Mais regulação das seguradoras no mercado de capitais

A necessidade de se regular melhor as actividades das empresas de segurança e fundos de pensões no país, para facilitar a sua participação activa nos negócios de capitais, foi defendida, esta quarta-feira, pela presidente da Comissão do Mercado de Capitais (CMC), Maria Uini Baptista.

A posição foi apresentada na abertura do I fórum de Mercados de Capitais e o Sector de Seguros e Fundos de Pensões, tendo referido que a pretensão é que se tornem os maiores dinamizadores deste segmento do sistema financeiro, por serem investidores institucionais.

Assim, disse a responsável, foram adoptadas algumas medidas de incentivo e mobilização dos investimentos, destacando-se a redução do capital social das seguradoras e a retirada dos limites inferiores para investimento, cujo valor não revelou. 

Segundo Maria Baptista, os investidores institucionais são os que investem em nome de um grupo de interessados e diferem dos demais, na classe de activos sob sua gestão, no volume de negociação, nas metas, estratégias e prazos definidos para os seus investimentos.

Desta forma, até o primeiro semestre de 2022, os montantes negociados por investidores institucionais em instrumentos da dívida rondaram os 360 mil milhões de kwanzas, sendo que as empresas de seguros e fundos de pensões representaram apenas 4 por centos do total, o que julga ser pouco.

“Penso ser pertinente a realização deste fórum com objectivo de identificar as principais tendências e os desafios enfrentados por este grupo de investidores”, afirmou.

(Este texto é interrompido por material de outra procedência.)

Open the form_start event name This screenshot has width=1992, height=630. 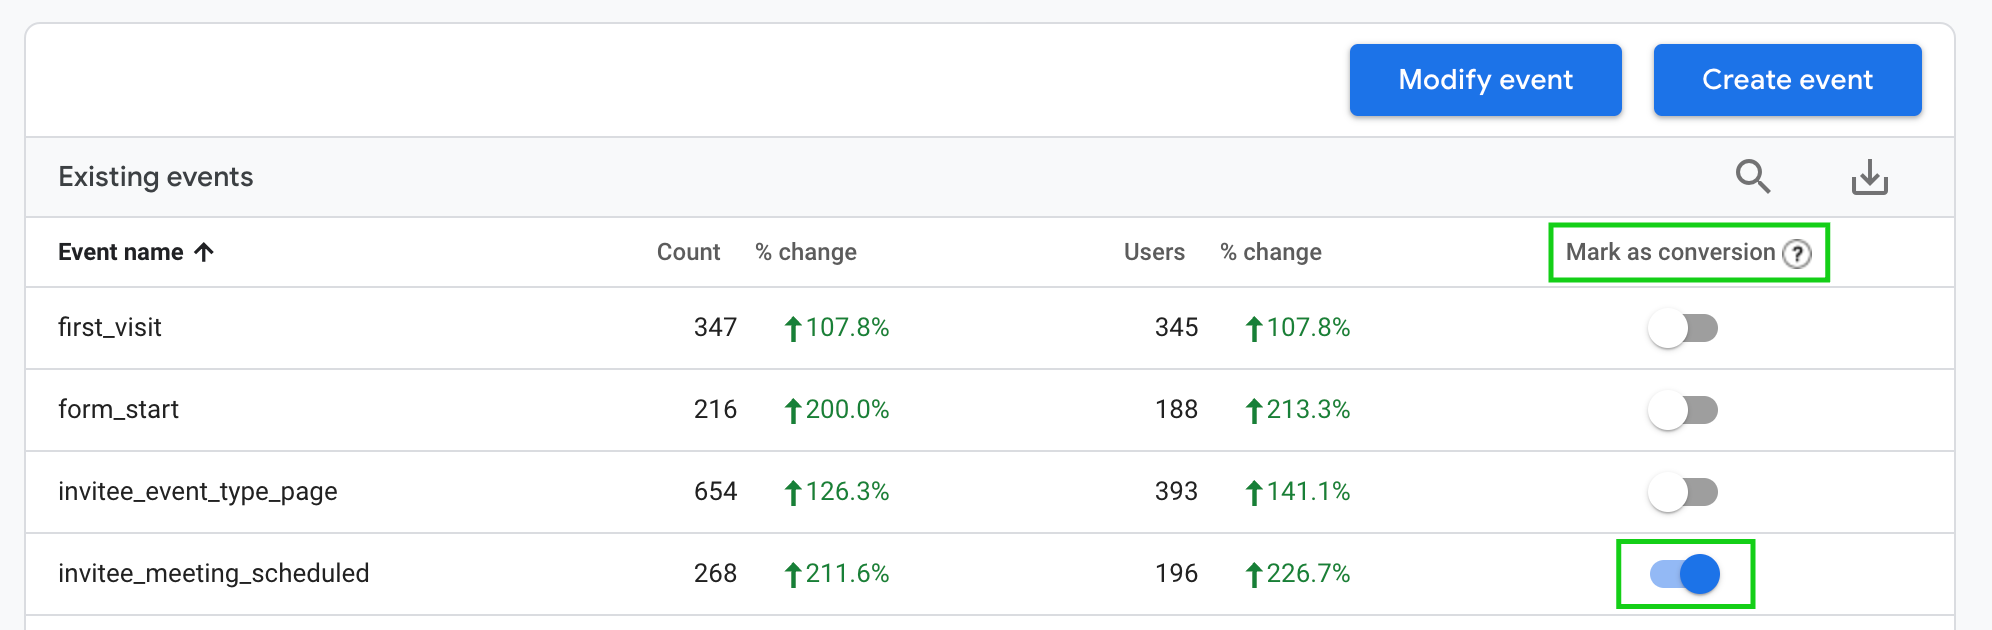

Na sua óptica, as empresas que operam no sector de seguros e fundos de pensões procuram investimentos de longo-prazo e têm posições estáveis nos activos que investem, o que reduz a volatilidade nos mercados de capitais, contribuindo para a melhoria dos processos de descoberta de preços.

Dai que esta classe de investidores exige garantia de condições equitativas para o acesso à regulação e supervisão que promova o funcionamento apropriado do mercado de capitais e a estabilidade do sistema financeiro.

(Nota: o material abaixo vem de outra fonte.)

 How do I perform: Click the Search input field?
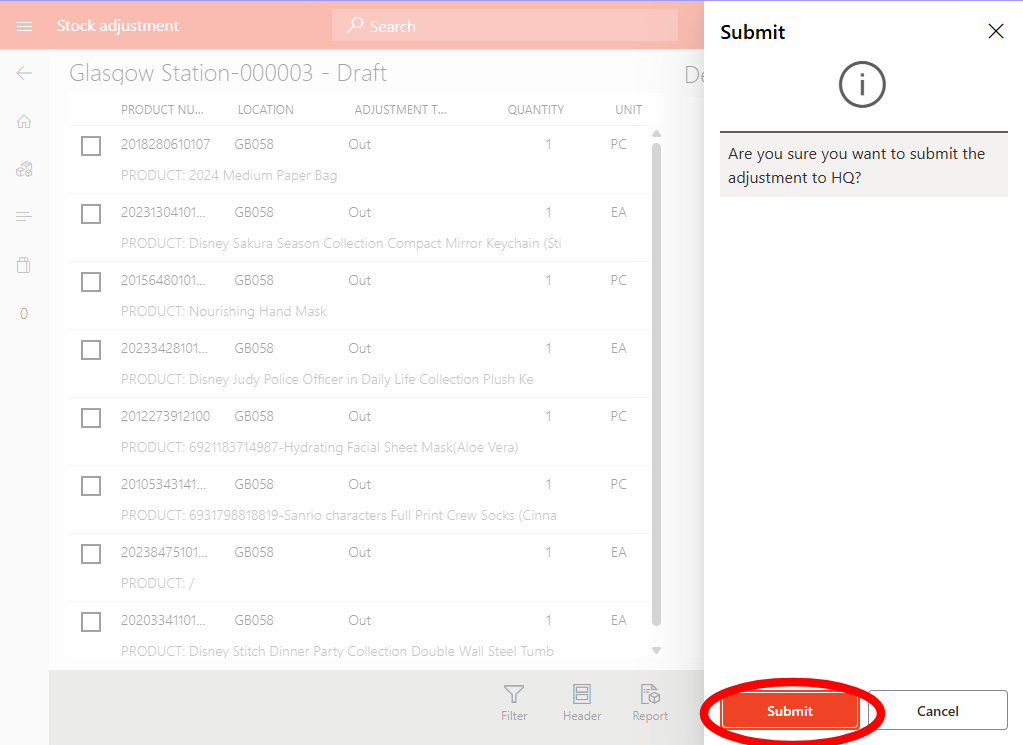[505, 26]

Por sua vez, a directora do Gabinete de Desenvolvimento de Mercados da Comissao de Mercados de Capitais (CMC), Ludmila Dange, referiu que a sua instituiçao é a entidade que acaba por dinamizar o mercado por via de direcionamento das poupanças que têm para as empresas que participam nesse mercado.

“Queremos encontrar soluções para que se possa ter uma participação mais activa e afectiva das seguradores, fundos de pensões e instituições de providência social nos mercados de capitais, por serem instituições que irão dinamizar o mercado”, disse.

O fórum pretende ainda promover o debate entre os diferentes actores do sector segurador e do mercado de capitais, visando identificar empresas de seguros e fundos de pensões que possam actuar com soluções para os desafios que enfrentam neste importante segmento do sistema financeiro.

Participaram no fórum de Mercados de Capitais, Sector de Seguros e Fundos de Pensões, representantes da Inspecção e Supervisão da ARSEG, BODIVA, ENSA E DA Fénix-Fundo de Pensões.